Java 8 streams allow code that is a lot more readable than old-fashioned for
loops, in most cases. However, based on my own experience and what I've read, using a stream instead of a for loop can involve a performance hit (or occasionally an improvement) which is sometimes difficult to predict.
In a large project it doesn't seem feasible to write a benchmark test for every loop, so when deciding whether to replace a for
loop with a stream, what are the key factors (e.g. expected size of the collection, expected percentage of values removed by filtering, complexity of iterative operations, the type of reduction or aggregation, etc.) which give a likely indication of the performance change that will result?
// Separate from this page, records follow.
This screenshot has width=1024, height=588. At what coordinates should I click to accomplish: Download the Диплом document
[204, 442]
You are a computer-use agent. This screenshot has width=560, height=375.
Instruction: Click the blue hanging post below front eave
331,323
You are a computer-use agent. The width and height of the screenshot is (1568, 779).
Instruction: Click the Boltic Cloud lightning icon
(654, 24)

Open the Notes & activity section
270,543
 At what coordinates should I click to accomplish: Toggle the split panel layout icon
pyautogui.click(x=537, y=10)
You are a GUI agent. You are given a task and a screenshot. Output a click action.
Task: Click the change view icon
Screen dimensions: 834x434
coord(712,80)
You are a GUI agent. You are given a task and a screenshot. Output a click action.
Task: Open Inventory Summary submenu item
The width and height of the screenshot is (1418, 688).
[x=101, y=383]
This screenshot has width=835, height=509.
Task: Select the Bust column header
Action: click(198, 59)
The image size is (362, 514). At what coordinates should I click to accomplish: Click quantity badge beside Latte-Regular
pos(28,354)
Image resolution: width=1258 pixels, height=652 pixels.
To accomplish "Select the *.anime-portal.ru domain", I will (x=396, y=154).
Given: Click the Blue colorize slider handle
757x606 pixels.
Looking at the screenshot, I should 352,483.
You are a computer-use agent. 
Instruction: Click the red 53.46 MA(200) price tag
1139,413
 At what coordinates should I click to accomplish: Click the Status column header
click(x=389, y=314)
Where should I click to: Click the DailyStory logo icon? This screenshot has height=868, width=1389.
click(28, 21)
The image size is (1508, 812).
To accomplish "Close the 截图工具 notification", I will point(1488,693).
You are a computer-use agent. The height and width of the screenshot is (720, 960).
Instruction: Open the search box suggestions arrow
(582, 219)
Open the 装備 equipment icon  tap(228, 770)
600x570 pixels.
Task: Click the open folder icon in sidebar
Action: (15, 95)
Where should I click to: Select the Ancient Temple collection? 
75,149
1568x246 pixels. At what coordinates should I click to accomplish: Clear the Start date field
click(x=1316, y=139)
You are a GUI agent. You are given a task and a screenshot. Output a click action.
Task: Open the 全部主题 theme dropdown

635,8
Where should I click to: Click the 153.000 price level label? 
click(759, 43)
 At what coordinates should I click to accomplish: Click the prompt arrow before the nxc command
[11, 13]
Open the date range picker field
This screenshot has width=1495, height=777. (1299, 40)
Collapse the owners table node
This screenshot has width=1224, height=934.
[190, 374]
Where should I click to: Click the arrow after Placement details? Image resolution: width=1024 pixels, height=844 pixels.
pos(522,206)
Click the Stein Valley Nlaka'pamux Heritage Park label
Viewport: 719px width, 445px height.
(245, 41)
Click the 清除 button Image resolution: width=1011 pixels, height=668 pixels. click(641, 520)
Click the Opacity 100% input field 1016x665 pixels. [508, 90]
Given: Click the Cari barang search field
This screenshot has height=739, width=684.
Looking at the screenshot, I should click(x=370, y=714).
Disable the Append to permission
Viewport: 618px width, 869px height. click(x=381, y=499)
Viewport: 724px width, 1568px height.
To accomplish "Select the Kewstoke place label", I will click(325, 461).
Note: this is a narrowing of my earlier question, which was closed for being too broad (and for which the aspects of parallel streams were pretty well covered in another SO question), so let's just limit this to sequential streams.
It’s not only “not feasible to write a benchmark test for every loop”, it’s counter productive. A particular, application specific loop may perform entirely different when being put into a micro-benchmark.
For an actual application, the standard rule of optimization applies: don’t do it. Just write whatever is more readable and only if there is a performance problem, profile the entire application to check whether a particular loop or stream use really is the bottleneck. Only if this is the case, you may try to switch between both idioms at the particular bottleneck to see whether it makes a difference.
In most cases, it won’t. If there is a real performance issue, it will stem from the type of operation, e.g. performing a nested iteration with an O(n²)
time complexity, etc. Such problems do not dependent on whether you use a Stream
or a for
loop and the minor performance differences between these two idioms don’t change how your code scales.
There aren't big general speed differences between streams
and loops
, their advantages/disadvantages are problem-specific. Whether you choose one or the other should depend (mostly) on the readability the code. For some performance comparisons, see Benchmark1 and Benchmark2 where you can notice Brian Goetz's comment to one of the answers:
Your conclusion about performance, while valid, is overblown. There are plenty of cases where the stream code is faster than the iterative code, largely because per-element access costs is cheaper with streams than with plain iterators. And in many cases, the streams version inlines to something that is equivalent to the hand-written version. Of course, the devil is in the details; any given bit of code might behave differently.
Apart from that, just make sure that when you benchmark you use the JMH.